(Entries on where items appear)
┌────────
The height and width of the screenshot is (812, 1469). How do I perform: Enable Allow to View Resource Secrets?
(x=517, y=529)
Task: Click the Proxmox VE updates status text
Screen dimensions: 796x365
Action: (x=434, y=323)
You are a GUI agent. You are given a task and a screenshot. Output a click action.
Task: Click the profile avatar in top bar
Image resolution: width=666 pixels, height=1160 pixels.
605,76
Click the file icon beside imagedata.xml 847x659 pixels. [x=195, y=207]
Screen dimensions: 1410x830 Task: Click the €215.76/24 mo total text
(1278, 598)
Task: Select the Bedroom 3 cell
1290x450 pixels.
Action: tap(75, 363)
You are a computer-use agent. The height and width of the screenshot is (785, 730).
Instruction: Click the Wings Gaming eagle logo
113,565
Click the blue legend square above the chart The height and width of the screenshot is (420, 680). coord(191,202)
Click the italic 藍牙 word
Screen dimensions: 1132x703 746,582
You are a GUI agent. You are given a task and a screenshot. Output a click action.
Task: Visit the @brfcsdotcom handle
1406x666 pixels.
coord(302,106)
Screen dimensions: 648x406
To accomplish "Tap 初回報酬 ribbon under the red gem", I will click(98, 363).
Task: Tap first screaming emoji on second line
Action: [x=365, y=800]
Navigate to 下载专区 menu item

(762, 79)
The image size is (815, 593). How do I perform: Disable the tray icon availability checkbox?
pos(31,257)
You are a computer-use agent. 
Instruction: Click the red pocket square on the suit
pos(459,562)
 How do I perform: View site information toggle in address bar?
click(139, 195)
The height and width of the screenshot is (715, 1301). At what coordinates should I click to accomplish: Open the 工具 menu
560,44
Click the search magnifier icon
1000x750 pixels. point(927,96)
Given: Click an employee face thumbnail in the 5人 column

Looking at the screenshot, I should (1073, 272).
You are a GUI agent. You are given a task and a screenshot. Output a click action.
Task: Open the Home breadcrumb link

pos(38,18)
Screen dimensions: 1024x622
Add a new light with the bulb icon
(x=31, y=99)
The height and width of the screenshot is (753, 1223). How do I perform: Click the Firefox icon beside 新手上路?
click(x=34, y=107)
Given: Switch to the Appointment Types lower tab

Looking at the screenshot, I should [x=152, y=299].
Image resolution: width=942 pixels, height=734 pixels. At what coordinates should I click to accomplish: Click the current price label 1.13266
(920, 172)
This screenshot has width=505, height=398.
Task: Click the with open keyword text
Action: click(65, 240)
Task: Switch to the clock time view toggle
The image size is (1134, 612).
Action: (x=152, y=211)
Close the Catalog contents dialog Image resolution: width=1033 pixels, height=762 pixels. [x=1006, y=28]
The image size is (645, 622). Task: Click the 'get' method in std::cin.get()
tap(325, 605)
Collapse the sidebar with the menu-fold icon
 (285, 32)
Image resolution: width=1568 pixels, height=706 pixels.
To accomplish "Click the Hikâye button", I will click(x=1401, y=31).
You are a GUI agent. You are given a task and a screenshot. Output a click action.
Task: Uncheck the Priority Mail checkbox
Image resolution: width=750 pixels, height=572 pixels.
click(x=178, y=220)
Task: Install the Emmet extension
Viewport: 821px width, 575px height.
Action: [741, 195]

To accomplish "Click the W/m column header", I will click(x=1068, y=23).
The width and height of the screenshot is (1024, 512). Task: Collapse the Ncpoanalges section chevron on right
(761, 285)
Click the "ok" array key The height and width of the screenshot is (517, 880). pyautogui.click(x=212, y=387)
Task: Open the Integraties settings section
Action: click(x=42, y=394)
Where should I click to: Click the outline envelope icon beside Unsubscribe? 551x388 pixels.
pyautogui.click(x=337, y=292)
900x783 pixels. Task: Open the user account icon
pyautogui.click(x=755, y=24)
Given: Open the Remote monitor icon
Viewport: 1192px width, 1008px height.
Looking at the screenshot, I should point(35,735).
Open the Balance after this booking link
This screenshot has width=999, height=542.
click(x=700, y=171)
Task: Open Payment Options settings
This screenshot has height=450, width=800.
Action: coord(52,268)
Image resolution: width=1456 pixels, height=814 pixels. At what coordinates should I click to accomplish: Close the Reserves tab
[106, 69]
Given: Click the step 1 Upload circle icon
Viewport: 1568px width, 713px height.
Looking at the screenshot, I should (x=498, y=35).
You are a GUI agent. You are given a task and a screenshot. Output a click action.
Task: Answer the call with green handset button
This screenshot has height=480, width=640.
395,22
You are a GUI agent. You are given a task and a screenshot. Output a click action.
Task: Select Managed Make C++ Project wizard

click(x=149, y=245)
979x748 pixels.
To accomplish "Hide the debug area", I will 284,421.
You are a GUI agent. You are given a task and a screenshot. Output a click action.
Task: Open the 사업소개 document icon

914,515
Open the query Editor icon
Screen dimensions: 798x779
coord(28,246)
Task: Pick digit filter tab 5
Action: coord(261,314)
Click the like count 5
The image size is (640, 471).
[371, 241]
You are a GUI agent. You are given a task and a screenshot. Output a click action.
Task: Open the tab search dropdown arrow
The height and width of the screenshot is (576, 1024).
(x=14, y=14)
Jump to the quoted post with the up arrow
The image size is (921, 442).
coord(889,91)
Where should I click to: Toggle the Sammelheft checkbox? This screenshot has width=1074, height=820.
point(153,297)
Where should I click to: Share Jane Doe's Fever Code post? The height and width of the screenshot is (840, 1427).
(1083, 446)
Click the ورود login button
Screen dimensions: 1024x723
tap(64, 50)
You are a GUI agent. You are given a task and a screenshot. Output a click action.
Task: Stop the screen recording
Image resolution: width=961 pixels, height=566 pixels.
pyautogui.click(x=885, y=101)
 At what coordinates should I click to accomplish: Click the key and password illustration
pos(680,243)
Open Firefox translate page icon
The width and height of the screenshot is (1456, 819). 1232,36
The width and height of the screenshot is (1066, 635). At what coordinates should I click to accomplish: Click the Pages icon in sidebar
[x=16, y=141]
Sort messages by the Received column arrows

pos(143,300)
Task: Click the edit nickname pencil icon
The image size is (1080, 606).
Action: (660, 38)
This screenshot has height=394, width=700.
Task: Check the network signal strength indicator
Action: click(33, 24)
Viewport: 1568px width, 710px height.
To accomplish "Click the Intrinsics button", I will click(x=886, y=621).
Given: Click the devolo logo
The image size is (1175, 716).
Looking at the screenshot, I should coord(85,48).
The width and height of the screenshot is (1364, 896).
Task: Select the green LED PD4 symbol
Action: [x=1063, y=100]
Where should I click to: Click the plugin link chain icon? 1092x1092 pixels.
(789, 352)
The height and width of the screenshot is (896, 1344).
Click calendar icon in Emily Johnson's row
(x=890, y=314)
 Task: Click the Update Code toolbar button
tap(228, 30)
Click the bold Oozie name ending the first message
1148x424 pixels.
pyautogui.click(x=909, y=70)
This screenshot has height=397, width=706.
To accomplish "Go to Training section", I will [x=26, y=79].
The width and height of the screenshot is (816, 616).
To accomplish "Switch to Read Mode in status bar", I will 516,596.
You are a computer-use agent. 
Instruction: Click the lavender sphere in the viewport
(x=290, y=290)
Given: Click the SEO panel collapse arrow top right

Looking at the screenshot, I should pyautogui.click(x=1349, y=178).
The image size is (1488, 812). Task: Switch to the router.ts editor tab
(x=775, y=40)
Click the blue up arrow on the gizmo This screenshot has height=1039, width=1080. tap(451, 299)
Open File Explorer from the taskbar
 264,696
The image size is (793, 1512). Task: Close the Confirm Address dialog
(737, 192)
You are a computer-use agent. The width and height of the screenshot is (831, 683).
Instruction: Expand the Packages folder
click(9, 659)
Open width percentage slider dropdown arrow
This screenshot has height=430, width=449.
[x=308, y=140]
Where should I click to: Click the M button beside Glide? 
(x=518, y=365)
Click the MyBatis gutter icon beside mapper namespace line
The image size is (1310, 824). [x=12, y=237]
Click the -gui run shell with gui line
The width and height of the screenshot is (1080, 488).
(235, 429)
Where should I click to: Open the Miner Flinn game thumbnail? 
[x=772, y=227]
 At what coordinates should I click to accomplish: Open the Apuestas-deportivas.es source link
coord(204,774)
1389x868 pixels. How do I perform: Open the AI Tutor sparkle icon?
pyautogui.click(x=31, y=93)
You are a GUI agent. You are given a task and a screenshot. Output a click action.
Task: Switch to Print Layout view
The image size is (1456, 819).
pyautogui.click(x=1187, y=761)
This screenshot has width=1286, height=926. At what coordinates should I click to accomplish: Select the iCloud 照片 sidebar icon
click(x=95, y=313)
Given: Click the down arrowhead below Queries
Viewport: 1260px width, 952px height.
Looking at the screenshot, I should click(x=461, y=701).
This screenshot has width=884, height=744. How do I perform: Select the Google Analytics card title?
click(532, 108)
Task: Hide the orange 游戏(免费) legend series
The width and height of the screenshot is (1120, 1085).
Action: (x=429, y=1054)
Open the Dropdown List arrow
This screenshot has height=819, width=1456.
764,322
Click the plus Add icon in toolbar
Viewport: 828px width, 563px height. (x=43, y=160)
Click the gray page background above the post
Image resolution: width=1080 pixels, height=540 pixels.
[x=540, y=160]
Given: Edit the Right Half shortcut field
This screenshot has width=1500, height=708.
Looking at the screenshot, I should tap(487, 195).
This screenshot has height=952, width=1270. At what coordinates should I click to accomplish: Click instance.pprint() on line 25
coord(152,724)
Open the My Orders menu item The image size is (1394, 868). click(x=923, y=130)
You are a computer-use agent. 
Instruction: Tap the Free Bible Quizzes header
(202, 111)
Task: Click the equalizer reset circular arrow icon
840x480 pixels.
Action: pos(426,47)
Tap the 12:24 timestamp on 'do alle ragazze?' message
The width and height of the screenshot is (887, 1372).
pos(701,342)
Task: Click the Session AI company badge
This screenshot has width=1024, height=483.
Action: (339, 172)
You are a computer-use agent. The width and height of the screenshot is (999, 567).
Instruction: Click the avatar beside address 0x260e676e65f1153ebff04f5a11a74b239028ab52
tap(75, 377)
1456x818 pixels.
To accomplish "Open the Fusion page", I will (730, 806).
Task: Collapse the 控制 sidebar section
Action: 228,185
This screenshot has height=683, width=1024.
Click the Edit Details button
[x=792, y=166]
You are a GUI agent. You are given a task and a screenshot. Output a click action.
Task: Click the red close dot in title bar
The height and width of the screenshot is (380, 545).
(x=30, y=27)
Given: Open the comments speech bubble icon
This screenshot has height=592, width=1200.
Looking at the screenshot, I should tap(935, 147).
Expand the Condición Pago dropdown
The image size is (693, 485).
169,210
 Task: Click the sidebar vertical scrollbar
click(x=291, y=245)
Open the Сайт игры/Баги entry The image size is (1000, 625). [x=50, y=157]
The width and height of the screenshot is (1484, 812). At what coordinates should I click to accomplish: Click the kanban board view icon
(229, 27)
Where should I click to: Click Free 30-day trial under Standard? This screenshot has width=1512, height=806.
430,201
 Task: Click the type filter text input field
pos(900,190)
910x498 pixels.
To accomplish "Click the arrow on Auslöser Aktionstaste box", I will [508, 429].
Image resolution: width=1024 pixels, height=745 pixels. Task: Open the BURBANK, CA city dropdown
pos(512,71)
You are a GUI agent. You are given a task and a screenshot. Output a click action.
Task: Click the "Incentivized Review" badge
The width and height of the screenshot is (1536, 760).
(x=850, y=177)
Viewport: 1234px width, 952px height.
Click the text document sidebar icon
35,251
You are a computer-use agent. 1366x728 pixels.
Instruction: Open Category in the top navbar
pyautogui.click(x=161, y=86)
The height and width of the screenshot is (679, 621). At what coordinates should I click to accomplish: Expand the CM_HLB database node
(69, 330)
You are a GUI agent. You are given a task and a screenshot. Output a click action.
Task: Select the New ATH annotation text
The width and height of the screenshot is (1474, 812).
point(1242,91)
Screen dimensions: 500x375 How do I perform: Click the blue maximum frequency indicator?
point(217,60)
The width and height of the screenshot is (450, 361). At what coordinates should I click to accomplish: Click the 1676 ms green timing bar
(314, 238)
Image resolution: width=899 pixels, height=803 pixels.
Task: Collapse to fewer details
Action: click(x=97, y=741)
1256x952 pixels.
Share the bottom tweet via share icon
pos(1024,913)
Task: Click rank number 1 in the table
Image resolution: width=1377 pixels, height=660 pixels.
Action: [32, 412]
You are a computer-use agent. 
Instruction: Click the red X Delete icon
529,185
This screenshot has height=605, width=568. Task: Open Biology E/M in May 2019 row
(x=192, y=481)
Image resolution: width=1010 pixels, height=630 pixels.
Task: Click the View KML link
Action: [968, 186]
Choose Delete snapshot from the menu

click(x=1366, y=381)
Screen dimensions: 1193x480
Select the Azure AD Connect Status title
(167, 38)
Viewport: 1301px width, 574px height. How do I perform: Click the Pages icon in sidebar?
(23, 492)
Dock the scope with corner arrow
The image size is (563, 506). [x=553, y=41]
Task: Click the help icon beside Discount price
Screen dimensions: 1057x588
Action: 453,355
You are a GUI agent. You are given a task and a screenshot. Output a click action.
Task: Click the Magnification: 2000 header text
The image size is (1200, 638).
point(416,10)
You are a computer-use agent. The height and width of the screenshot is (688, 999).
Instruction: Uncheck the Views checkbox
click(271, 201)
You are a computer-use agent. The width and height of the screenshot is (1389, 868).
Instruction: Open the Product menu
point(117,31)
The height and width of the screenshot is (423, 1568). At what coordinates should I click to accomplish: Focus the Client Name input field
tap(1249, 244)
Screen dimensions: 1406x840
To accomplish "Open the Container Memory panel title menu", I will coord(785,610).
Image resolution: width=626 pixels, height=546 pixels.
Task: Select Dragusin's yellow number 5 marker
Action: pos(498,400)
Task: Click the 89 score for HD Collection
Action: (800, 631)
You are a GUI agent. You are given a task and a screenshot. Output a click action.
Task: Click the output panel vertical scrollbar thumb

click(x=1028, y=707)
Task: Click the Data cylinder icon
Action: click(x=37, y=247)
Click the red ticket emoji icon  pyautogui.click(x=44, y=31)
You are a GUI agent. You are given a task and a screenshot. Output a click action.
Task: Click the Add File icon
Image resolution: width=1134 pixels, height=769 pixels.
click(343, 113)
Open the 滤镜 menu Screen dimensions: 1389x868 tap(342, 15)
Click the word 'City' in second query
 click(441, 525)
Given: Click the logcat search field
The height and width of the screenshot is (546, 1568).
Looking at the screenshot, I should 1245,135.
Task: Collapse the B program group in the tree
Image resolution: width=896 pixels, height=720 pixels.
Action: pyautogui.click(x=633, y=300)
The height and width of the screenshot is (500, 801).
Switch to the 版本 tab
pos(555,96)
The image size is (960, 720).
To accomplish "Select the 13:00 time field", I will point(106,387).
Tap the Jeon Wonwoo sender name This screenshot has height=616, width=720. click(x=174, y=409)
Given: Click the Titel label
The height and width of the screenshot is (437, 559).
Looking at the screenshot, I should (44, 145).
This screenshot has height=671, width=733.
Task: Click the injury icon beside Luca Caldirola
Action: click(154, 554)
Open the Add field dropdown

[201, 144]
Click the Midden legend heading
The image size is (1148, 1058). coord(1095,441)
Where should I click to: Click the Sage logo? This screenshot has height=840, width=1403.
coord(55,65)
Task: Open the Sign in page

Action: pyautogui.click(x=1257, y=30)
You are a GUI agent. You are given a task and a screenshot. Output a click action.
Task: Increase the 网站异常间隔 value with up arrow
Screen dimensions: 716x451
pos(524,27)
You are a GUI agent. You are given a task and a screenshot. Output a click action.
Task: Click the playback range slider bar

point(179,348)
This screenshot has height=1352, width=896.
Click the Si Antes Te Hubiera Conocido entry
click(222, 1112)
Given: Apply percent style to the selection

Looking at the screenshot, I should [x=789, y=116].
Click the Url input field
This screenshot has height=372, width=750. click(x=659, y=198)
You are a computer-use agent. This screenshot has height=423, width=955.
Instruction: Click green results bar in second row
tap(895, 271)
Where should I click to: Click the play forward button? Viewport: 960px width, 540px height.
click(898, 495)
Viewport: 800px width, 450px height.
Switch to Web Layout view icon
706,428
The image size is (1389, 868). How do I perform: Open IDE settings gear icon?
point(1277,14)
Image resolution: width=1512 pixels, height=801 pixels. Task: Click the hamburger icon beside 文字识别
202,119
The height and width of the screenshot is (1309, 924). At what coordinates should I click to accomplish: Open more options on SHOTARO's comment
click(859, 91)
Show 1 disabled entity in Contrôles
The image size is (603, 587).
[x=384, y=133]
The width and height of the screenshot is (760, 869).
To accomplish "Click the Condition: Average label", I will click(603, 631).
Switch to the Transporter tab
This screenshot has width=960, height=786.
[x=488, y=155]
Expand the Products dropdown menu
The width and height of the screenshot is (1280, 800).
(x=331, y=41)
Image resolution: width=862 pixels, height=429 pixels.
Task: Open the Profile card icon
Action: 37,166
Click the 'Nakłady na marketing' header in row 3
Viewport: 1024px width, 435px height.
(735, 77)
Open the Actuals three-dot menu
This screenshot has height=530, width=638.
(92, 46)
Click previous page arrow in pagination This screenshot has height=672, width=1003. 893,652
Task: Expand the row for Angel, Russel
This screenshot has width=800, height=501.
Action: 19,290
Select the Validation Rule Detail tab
└────────
Copy the data above word for word, from the line with "1389x868 pixels. How" up to and including the line with "click(x=95, y=313)".

* _Written answer_
1389x868 pixels. How do I perform: Open the AI Tutor sparkle icon?
pyautogui.click(x=31, y=93)
You are a GUI agent. You are given a task and a screenshot. Output a click action.
Task: Switch to Print Layout view
The image size is (1456, 819).
pyautogui.click(x=1187, y=761)
This screenshot has width=1286, height=926. At what coordinates should I click to accomplish: Select the iCloud 照片 sidebar icon
click(x=95, y=313)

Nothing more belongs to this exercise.